Dr. Elias Carranza, Director of the United Nations Latin American Institute for the Prevention of Crime and the Treatment of Offenders, shocked us when he said that Cuba is the safest country in the region, during his Keynote Address at the Sixth International Meeting on Justice and Law held at the end of May in Havana. To imagine how he arrived at that conclusion, when the official information on this subject has been treated as confidential during the last fifty years, is a para-psychological exercise.
Cuba is a singularity in America, making it difficult to compare it with any other country in the hemisphere. About twenty percent of its current population has been forced to emigrate to other lands, forced by an authoritarian regime that lasted over half a century. The fear, instilled by the powers-that-be, has been and is such that it has become innate in society. The determination to leave the country at any cost remains an important priority among some social groups, mainly young people.
Despair, indolence and corruption have been enthroned in the society facing an exhausted bankrupt system with no sign of real political and social changes. At best, Cuba is a safe country for foreigners who visit us, but dangerous for Cubans who reject the undemocratic regime that holds real power.
This event overlapped with the presentation of a report on the issue of torture, before the United Nations committee on that subject meeting in Geneva, Switzerland, from a delegation of the Cuban government. Cuba, as a party to the Convention against Torture and Other Cruel, Inhumane and Degrading Treatment, presented its report on the government system of prisons, the delivery and administration of justice, and the rights of the detained and ethics of the public system of order, among other things.
The head of the Island’s delegation, the Deputy Attorney General, asserted that, “In Cuba there is not nor will there be space for impunity.” He gave figures of complaints from the population from 2007 to 2011, in which there were 263 charges of bad treatment received in penitentiaries, which led to proceedings against 46 corrections agents.
He also spoke of the blockade, of those who seek to destroy the country’s internal order, and of those in service to a foreign power. Moreover, the newspaper Granma, surprisingly, published at that time, that there are 57,337 prisoners in the Cuban archipelago.

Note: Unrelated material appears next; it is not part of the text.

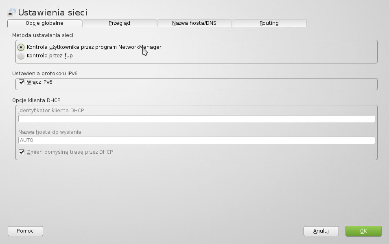
Task: Choose the Kontrola przez ifup option
Action: tap(21, 56)
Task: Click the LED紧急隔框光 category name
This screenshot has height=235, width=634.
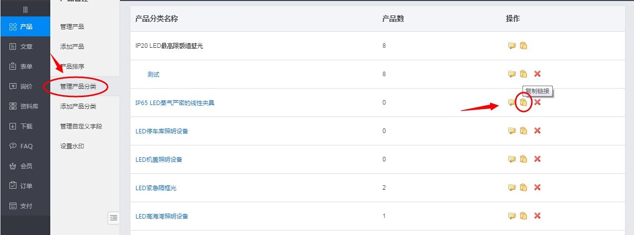Action: 156,188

It’s always good news to know that, on issues as sensitive and criminal justice, the authorities are taking action and realizing concrete results. In the same way it’s striking to see the publication of data that, up to know, has been a State secret.
But from there to argue that, “In Cuba the authentic defenders of human rights are protected,” and that “No one in our country has been persecuted or sanctioned for exercising their rights, including those of free expression and association,” is a joke in very bad taste.
We have to wonder why there are hundreds of arbitrary detentions for short periods, which in the present year alone have totaled more than 2,400. Or why there is the Law 88 — called “the Gag Law” — that serves to suppress any activity considered controversial to the power of the Cuban dictatorial authorities. Or the crime of “dangerous criminality,” occasionally applied by the repressive entities. Or the death penalty, which continues to hang over society because it has been suspended but not abolished. All this without digging into the most recent past or going back to the origins of the so-called “Marxist-Leninist Revolutionary Cuban Process.”
Ignacio Agramonte taught us that justification prostitute ideas and the Holy Father John Paul II said:
“This does not mean forgetting past events; it means re-examining them with a new attitude and learning precisely from the experience of suffering that only love can build up, whereas hatred produces devastation and ruin.”
So, why doesn’t the Cuban government take the positive step, transcendent, out of respect and consideration of the people and ratify and implement the United Nations’ International Covenants on Civil and Political Rights and on Economic, Social and Cultural Rights? This would undoubtedly be a perfect opportunity to start the real re-foundation of the new society and the rule of law in the Nation and would prevent the ancient governmental practice of justifying that which has no justification: oppression.